I am working on training an audio classification and for that, I am using either Spectrograms or MFE as an Impulse. However, I’d like to ask if Edge Impulse on the backend normalizes the sound samples while training or while generating features on Impulse. For example, we might have a sound sample but the amplitude/frequency of the sample may be very low and either Edge Impulse automatically adjusts the Amplitude/Frequency or normalizes the sound to match with the rest of the sound samples including the following:

  • How to deal with sporadic silence inferencing outputs
  • If the data is normalised for training and how? (per file or over all files?)
  • When inferencing, does it also normalise?

Regards,

Hello @safi.dhillon,

You can normalize your values either in the pre-processing block or in the learning block.

  • For the DSP blocks:
    In Spectrograms and MFE, we have a way to do normalization in the default pre-processing blocks using the noise floor but you can customize this using the custom DSP blocks.
    In the MFCC block, you can you the Normalization Window size parameter: The size of sliding window for local cepstral mean normalization. Windows size must be odd.
    However, I an not sure this is exactly what you’re looking for. In that case you can use the custom DSP blocks to modify the behaviour of the blocks: See this thread.
    In all cases in the DSP blocks, the normalization will be applied per window size.
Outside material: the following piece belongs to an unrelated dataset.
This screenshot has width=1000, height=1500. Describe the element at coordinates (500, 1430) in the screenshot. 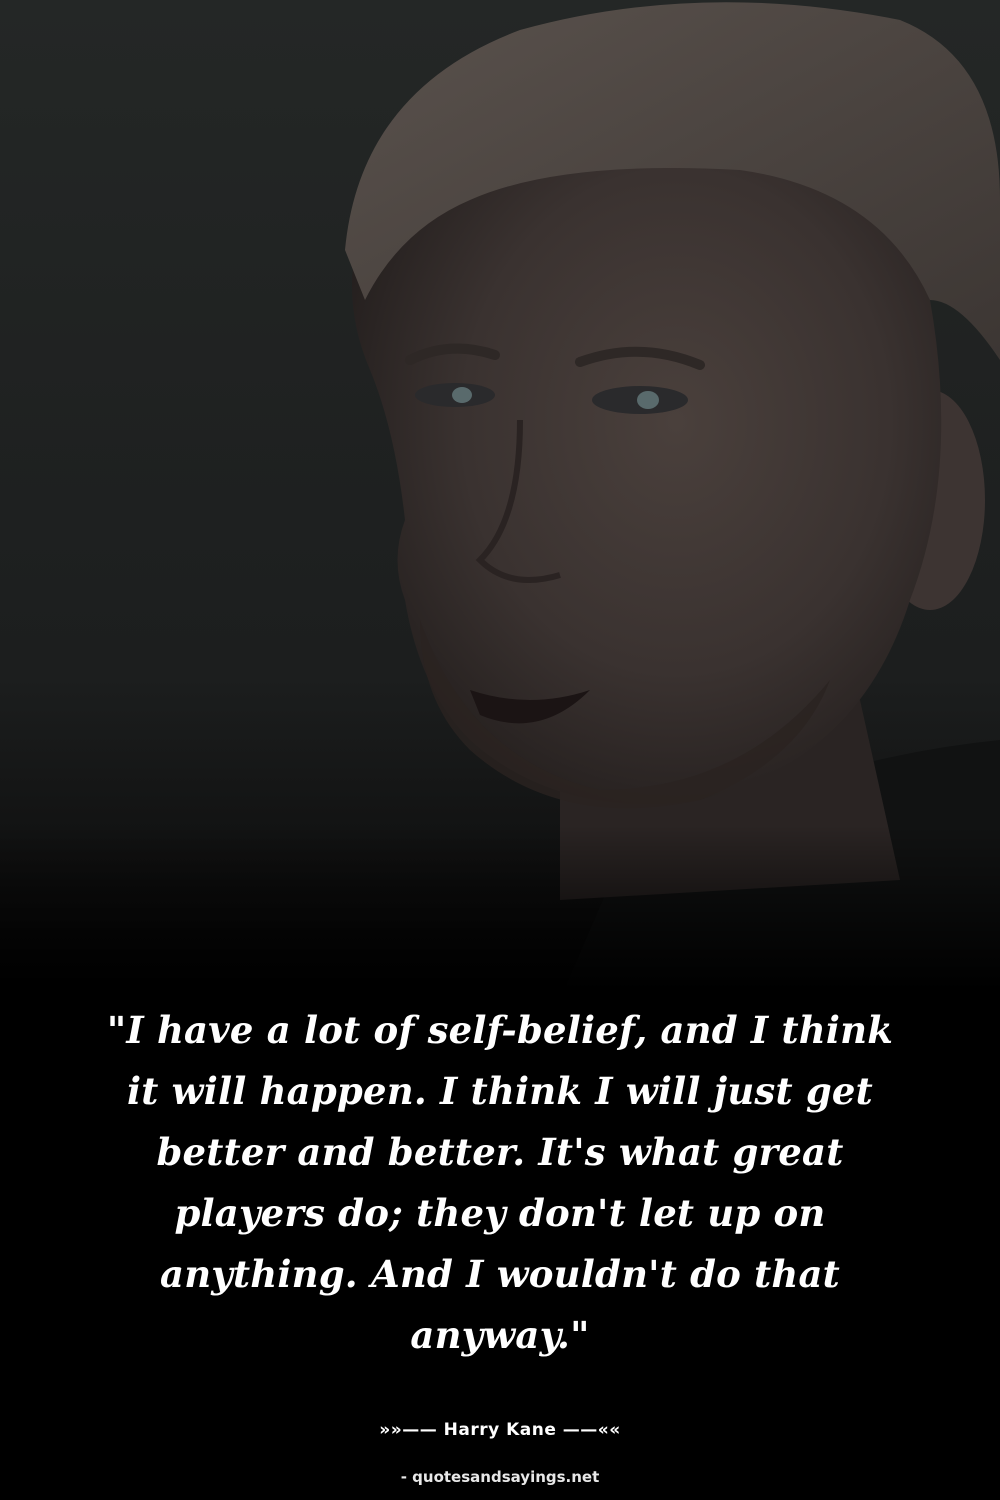

I see `author-line: »»—— Harry Kane ——««` at that location.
  • In the learning block, you can use an extra layer to do your normalization. This will be applied on the pre-processed features (the features obtained in the output of the DSP block) either on the feature level (https://keras.io/api/layers/preprocessing_layers/numerical/normalization/) or on the batch level (https://keras.io/api/layers/normalization_layers/)

Note, if you use the custom DSP blocks option, you’ll need to implement the modification of the cpp code as well. We have examples on how we implemented that for raw and flatten DSP blocks. This can easily be done by adding your custom function in your main.cpp.

In both cases, during inference, the normalization will be applied (either with the NN weights or with through your DSP config).

Best,

Louis

Hi @louis ,

Thank you for the response. Could you please explain/highlight the following points a bit.

  • Is Normalisation is default==True when training model AND while inferencing on the edge device

  • Still issue with silence: could it be getting amplified due to normalisation leading to sporadic results? → way around this?

Thank you for the help!

Normalization is a term that gets thrown around a lot and means different things to different people in different contexts. I don’t think we’re doing the kind of normalization you’re talking about (I think you’re talking about scaling windows so that the max power is always 1.0 or something like that, yes?)

We don’t do this. The downside of this is that you want to train with a least a few samples across different expected volumes. The upside is you won’t have the issue you’re describing as long as you train with it…throw in a few samples with this sporadic silence you speak of. Additionally, you can play with the Noise Floor setting to make sure anything that you consider silence gets set to zero. (The noise floor setting simply zeros out any energy below the threshold you set)

If you do want to normalize so that each window always has a max power of 1.0 (or similar), you would need to do as a transformation block (or done before ingestion into Studio / before calling run_classifier during inference)